• [Text excerpt]
******************************
Update kobject documentation.

Documentation/kobject.txt

-kobjects - Simple, Generic Kernel Objects
+The kobject Infrastructure
 
 Patrick Mochel <mochel@osdl.org>
 
-30 October 2002
+7 January 2003
+
+
+0. Introduction
+
+The kobject infrastructure performs basic object managment that larger
+data structures and subsystems can leverage, rather than reimplement
+similar functionality. This functionality consists primarily concerns:
+
+- Object reference counting.
+- Maintaining lists (sets) of objects.
+- Object set locking.
+- Userspace representation. 
+
+The infrastructure consists of a number of object types to support
+this functionality. Their programming interfaces are described below
+in detail, and briefly here:
+
+- kobjects	a simple object.
+- kset		a set of objects of a certain type.
+- ktype		a set of helpers for objects of a common type.
******************************
• [Source material]

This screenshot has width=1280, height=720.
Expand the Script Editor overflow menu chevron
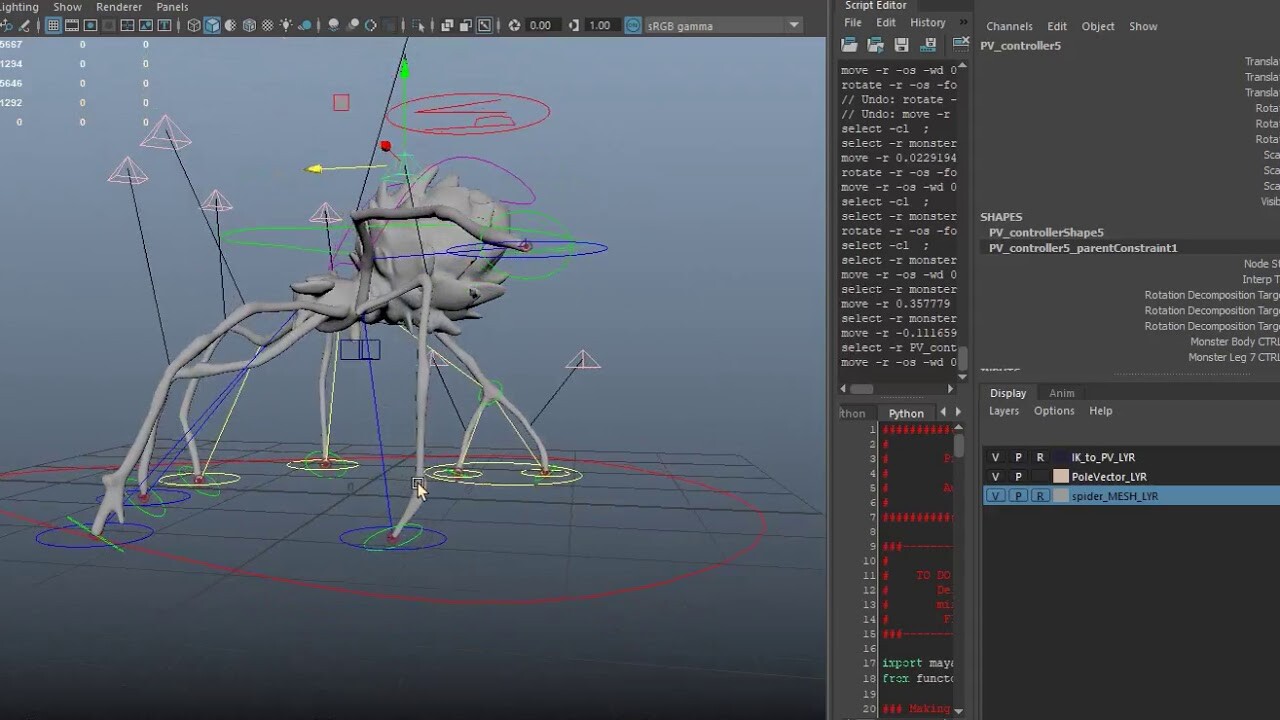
******************************
• [Goals]
[a] In the kobject documentation, how is a kset described?
[b] Resume the kobject documentation from the point where it stops.
The data is not needed for any of the tasks.

• [Answers given]
[a] A set of objects of a certain type.

[b]
+- subsystem	a controlling object for a number of ksets.
+
+
+The kobject infrastructure maintains a close relationship with the
+sysfs filesystem. Each kobject that is registered with the kobject
+core receives a directory in sysfs. Attributes about the kobject can
+then be exported. Please see Documentation/filesystems/sysfs.txt for
+more information. 
+
+The kobject infrastructure provides a flexible programming interface,
+and allows kobjects and ksets to be used without being registered
+(i.e. with no sysfs representation). This is also described later. 
 
 
 1. kobjects
 
 1.1 Description
 
-struct kobject introduces a simple, intregral datatype and a simple
-set of semantics for operating on the device. kobjects are intended to
-be embedded in larger data structures and replace fields it
-duplicates. A set of library functions has been developed to assist in
-the manipulation of kobjects.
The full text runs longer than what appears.